◆ **Acciones requeridas**
**1.** Devuelve el fragmento del texto sobre las cebollas que empieza en «Apoyo el bulbo» y termina en «por el frigorífico.».
**2.** ¿Concuerdan con el texto sobre las cebollas estas afirmaciones? Responde sí o no a cada una y cita las palabras del texto que lo deciden. (a) Quien narra toma la cebolla de una canasta situada debajo de la ventana. (b) La cebolla elegida está podrida. (c) Se compró medio kilo de cebollas.
**3.** Continúa el texto sobre las cebollas a partir de su última oración.

◆ **Texto dado**
22.9.12

Receta para cualquier domingo

Boca que vuela,
corazón que en tus labios
relampaguea.

Miguel Hernández


Por más ingenuas que parezcan, las cebollas no son hortalizas fáciles. Se ofrecen como esas campesinas virginales -ceden a una caricia y se dejan quitar una o dos capas de pollera-  pero no es tan sencillo conquistar su mayor virtud.
Me acerco a la canasta debajo de la ventana y tomo, de todas, una. Me gana el malhumor al verificar en el vaho, la implacable evidencia de que –pasa con las personas y con las cebollas- otra vez compré un kilo de lindas por fuera y buenas para nada por dentro.
Apoyo el bulbo en el patíbulo; no está podrida pero ya no tiene la turgencia de un vegetal joven.  La miro con desidia como a esas mosquitas muertas. Una vez más no me equivoco al presumir que el tajo de acero dejará a la vista el centro verde rodeado por una virola marrón que indica el paso prostibulario y obsceno por el frigorífico.

◆ **Datos proporcionados**
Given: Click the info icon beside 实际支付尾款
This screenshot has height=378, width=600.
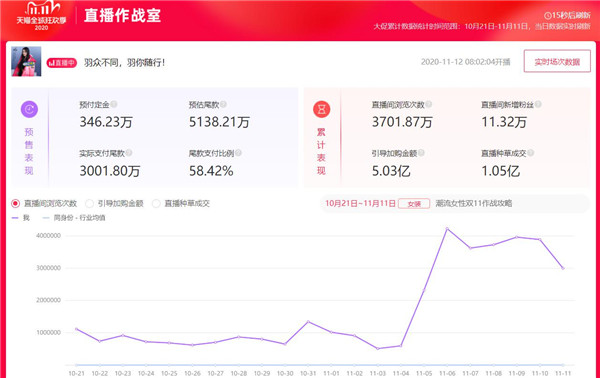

◆ **Respuestas dadas**
**1.**
Apoyo el bulbo en el patíbulo; no está podrida pero ya no tiene la turgencia de un vegetal joven.  La miro con desidia como a esas mosquitas muertas. Una vez más no me equivoco al presumir que el tajo de acero dejará a la vista el centro verde rodeado por una virola marrón que indica el paso prostibulario y obsceno por el frigorífico.

**2.**
(a) Sí: «Me acerco a la canasta debajo de la ventana y tomo, de todas, una.»
(b) No: «no está podrida pero ya no tiene la turgencia de un vegetal joven»
(c) No: «otra vez compré un kilo de lindas por fuera y buenas para nada por dentro»

**3.**
Lo mismo sucede con la siguiente, más grande, y con otra, mediana y engañosa hasta la médula.  No llego a embocar esta última arrojada con desprecio al tacho de basura. El hedor ácido queda suspendido en el aire y los ojos se me nublan.
Un rencor irracional me gana cuando las cebollas parecen lo que no son. Antes no me pasaban estas desgracias.  Tenía un trabajo en el cual flotaba más o menos libremente a lo largo del tiempo; cumplía sí, un tiempo riguroso, de entrega casi siempre desmesurada porque no puedo con mi genio, pero era la dueña del reloj.  Podía trabajar hasta la madrugada pero me organizaba para ir los viernes al puesto de Leo, arrancaba una bolsa y procedía a tomarme el tiempo para elegir las frutas, las lechugas, las cebollas. 
Extraño ese instante de escudriñarlas, ponerlas debajo de la nariz y dejar que la memoria olfativa arroje su anzuelo hacia el pasado. Tal vez volvería a pescar la imagen de una anciana cosiendo a la luz de un farol de querosene; la radio de onda corta zumbando en un idioma incógnito y, a su lado, la niña, con los pies descalzos que cuelgan, el lazo rojo casi a punto de descolgarse de la trenza de todo el día, devorando cebollas con crema y pan y mirándose en el trozo triangular de un espejo roto que siempre está sobre la mesa.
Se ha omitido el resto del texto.